Transformation — August 17, 2025
Snowy Egret on the rocks — Nov. 2018 photo
“This diamond ring doesn’t shine for me anymore. This diamond ring doesn’t mean what it did before.” – Gary Lewis & The Playboys
Every novel tells a story. Songs sometimes do too. The writing gurus say it’s not what happens in a story but how people change as a result of what happens that makes it resonate. Like the Gary Lewis & the Playboys’ song, This Diamond Ring from 1965. In it, the narrator is trying to sell a diamond ring given back to him by a girlfriend who’s moved on. He’s grieving a love that wasn’t “true”. He’s changed. He doesn’t believe in love in the same way he once did. Maybe next time he’ll choose his love more carefully. If there is a next time.

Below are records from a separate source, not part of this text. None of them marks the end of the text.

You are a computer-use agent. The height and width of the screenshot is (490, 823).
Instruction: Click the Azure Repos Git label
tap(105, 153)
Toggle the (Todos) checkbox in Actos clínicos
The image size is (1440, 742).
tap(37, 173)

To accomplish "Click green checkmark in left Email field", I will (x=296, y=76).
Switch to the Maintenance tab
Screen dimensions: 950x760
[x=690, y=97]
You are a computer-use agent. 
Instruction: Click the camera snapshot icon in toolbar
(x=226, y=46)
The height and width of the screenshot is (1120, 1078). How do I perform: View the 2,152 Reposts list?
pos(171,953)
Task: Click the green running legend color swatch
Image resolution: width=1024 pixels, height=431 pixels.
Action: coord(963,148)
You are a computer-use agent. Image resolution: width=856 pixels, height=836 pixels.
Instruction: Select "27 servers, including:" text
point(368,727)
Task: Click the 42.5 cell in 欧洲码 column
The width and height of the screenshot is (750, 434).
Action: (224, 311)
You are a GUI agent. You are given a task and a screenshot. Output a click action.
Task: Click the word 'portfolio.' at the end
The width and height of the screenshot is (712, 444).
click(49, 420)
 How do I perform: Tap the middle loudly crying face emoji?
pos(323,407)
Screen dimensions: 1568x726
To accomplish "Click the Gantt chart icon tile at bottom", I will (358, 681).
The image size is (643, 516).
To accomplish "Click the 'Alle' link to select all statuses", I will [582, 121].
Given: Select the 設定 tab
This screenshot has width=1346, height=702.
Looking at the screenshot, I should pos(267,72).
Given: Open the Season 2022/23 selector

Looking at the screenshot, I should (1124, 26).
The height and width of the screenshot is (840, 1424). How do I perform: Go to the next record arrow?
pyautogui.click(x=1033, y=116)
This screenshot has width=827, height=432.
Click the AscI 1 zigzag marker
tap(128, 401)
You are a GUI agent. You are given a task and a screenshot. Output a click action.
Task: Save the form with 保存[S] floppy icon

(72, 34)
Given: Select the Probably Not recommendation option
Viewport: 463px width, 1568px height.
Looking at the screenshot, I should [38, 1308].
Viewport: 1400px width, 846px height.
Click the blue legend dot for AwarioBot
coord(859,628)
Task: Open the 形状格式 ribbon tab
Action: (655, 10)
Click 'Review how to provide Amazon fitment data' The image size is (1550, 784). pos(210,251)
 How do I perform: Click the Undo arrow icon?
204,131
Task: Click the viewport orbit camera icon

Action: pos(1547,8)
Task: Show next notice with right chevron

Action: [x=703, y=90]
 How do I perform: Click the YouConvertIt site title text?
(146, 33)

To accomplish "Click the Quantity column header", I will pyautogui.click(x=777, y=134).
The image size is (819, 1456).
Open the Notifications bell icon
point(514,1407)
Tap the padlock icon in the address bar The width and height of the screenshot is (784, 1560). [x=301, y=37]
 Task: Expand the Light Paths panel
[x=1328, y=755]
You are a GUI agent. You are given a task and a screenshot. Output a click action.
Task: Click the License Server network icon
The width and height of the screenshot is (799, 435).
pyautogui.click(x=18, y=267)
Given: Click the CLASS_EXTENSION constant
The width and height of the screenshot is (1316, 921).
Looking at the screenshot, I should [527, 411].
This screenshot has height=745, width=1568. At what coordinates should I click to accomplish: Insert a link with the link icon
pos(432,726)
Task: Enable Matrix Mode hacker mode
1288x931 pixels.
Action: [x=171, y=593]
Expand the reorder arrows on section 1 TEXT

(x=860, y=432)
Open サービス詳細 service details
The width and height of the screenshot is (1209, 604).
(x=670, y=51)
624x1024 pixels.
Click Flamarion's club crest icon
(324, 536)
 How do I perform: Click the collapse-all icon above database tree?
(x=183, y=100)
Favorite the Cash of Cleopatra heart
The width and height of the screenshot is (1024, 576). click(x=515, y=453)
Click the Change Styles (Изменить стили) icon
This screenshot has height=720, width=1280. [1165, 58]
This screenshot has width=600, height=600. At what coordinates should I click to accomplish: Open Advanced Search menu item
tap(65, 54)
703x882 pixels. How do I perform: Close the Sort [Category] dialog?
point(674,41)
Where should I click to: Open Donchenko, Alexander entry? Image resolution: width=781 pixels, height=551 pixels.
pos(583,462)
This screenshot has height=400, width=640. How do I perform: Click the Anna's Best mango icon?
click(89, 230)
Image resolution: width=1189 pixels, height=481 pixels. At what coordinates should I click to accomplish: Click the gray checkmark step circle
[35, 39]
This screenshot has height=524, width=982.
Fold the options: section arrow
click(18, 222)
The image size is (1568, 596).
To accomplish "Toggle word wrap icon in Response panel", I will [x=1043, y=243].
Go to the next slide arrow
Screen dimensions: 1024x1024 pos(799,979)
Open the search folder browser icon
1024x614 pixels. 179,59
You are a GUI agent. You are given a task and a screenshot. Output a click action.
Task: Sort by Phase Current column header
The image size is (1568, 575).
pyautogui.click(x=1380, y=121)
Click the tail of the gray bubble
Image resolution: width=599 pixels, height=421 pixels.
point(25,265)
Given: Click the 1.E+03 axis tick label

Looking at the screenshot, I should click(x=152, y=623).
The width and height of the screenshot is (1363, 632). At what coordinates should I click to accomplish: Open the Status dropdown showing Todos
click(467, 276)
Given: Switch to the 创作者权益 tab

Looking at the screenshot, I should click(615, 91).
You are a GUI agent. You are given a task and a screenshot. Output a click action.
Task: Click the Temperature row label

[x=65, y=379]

So why do novelists need 200 pages or more to show how their characters change when a song writer can do it in two minutes and fifteen seconds? Think of your life or the lives of people you know. Most of us live in a groove and it takes a rare event or insight to make us change. There are turning points where we might shift in a certain direction. We might resist or have doubts. Change comes at a cost we might not be willing to pay. It’s the complexities and subtleties of the journey that make the ultimate transformation interesting. It doesn’t happen all at once.
So yes, you can tell a story in two minutes, or you can choose the longer route. You can give the short version in a nutshell or you can elaborate on the complexities of the journey. But you’ll likely find that at the end your character has gone through a profound transformation. And for the listener or reader that is what makes the song or novel a satisfying experience.